Reproduce the lines of data between the line holding "How do I perform: Click the 状态" and the line holding "I will 715,148.", inclusive, without any changes.

------------------------------

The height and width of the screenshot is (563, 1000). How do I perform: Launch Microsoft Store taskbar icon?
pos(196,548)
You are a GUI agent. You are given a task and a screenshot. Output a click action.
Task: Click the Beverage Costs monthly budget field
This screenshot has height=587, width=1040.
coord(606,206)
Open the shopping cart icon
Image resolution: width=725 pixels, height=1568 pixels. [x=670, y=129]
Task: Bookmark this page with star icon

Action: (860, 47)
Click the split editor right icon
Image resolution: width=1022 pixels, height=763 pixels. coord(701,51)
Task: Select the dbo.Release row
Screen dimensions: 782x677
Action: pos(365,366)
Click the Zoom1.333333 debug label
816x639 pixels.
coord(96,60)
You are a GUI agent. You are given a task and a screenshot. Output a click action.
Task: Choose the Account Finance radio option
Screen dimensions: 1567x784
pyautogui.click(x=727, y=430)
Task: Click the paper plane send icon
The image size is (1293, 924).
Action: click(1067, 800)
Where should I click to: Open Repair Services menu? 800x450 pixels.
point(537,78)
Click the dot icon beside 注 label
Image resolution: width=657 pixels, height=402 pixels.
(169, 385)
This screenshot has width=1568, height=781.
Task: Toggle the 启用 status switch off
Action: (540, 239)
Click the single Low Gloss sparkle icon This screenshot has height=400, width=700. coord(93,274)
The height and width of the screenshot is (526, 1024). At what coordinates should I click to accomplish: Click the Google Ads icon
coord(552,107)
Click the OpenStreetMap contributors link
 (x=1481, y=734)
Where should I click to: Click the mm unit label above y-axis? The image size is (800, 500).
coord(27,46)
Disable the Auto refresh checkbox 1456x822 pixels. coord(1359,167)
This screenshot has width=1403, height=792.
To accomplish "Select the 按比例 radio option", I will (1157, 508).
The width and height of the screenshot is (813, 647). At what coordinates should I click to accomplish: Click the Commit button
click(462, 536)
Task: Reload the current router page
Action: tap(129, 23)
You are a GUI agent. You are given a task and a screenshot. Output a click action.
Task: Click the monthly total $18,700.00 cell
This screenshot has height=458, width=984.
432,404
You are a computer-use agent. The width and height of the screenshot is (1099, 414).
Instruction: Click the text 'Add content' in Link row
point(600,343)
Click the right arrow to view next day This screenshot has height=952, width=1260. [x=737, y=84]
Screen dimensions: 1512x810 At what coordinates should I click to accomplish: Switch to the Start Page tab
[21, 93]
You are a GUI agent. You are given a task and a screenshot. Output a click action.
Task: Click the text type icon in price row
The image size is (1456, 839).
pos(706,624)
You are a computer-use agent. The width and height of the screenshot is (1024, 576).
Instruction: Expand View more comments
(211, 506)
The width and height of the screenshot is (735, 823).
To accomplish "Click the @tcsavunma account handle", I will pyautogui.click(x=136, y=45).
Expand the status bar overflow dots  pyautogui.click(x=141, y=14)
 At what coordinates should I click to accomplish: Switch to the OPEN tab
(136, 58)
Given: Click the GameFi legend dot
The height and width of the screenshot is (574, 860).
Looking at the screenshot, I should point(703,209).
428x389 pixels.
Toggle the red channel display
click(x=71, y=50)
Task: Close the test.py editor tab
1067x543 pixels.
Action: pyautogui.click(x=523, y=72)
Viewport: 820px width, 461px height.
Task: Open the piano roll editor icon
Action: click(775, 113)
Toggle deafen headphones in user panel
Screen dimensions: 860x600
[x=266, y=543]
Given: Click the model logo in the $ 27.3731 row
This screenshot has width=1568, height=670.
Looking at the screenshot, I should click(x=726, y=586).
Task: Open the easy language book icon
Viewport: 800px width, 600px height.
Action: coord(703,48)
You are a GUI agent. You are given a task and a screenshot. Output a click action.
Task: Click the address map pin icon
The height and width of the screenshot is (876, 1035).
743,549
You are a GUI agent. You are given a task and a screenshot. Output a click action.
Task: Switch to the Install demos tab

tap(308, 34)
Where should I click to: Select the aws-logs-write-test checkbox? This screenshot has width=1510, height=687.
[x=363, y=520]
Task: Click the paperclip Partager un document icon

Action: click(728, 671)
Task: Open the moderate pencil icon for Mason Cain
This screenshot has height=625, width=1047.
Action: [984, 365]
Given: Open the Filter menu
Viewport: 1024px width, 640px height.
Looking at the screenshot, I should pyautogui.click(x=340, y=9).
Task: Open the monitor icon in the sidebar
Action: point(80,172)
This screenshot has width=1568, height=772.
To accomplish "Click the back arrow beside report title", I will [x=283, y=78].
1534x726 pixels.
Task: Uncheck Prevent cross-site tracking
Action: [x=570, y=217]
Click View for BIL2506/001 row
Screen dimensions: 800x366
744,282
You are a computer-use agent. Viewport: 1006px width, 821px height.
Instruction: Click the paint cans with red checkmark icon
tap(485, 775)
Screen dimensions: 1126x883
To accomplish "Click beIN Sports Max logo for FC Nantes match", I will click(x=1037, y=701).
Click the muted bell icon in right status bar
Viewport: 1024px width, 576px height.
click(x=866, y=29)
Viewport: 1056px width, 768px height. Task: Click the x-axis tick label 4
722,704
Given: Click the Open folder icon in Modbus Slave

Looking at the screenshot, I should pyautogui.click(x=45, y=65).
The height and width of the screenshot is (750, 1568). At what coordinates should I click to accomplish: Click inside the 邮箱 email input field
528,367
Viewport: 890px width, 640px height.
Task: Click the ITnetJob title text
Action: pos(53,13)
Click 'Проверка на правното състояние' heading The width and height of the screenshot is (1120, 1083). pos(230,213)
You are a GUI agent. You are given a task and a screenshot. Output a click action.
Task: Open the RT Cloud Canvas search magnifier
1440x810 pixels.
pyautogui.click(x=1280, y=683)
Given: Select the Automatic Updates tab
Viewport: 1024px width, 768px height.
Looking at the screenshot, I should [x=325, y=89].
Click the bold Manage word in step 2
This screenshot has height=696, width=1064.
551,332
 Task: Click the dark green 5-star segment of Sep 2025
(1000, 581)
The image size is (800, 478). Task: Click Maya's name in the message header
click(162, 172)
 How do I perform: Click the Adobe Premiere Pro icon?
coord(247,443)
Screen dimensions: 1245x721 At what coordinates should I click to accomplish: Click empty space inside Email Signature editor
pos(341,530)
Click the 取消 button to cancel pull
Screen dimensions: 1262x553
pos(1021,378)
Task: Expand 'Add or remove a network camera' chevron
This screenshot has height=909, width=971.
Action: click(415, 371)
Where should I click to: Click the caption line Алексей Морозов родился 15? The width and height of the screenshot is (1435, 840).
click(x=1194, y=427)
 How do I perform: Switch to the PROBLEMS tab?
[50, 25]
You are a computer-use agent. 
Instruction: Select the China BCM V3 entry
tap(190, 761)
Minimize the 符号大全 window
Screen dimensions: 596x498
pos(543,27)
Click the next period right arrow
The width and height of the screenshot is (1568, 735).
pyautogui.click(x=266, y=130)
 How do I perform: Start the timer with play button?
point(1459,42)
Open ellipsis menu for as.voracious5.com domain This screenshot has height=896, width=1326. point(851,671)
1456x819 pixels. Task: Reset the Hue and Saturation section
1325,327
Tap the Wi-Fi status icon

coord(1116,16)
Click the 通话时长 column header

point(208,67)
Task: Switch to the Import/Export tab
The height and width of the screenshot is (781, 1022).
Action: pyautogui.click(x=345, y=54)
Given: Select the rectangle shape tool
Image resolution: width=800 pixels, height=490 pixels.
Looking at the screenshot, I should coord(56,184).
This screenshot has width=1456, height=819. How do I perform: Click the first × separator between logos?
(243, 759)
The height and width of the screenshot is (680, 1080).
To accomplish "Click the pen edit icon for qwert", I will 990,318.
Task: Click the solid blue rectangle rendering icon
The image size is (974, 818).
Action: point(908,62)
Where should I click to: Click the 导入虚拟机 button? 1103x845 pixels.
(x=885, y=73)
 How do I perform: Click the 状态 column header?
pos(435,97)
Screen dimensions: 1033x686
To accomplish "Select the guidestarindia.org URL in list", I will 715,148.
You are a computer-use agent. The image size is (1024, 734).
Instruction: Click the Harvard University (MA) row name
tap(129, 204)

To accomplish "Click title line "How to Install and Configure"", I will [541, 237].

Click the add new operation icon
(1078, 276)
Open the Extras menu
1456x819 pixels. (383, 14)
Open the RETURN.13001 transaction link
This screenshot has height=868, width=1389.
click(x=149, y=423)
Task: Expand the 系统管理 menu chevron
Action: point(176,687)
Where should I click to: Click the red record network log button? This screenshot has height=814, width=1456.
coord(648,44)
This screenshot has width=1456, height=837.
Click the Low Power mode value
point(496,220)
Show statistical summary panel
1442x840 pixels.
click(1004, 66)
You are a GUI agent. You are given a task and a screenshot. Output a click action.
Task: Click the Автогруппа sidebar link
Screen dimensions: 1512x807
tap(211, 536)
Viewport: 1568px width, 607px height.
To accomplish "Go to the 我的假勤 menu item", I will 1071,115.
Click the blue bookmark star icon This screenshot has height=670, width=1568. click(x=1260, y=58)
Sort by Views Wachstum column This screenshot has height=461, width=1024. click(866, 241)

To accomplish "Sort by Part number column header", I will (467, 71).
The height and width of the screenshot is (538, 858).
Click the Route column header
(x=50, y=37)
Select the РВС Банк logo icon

------------------------------

#### Output of the exercise:
 How do I perform: Click the 状态 column header?
pos(435,97)
Screen dimensions: 1033x686
To accomplish "Select the guidestarindia.org URL in list", I will 715,148.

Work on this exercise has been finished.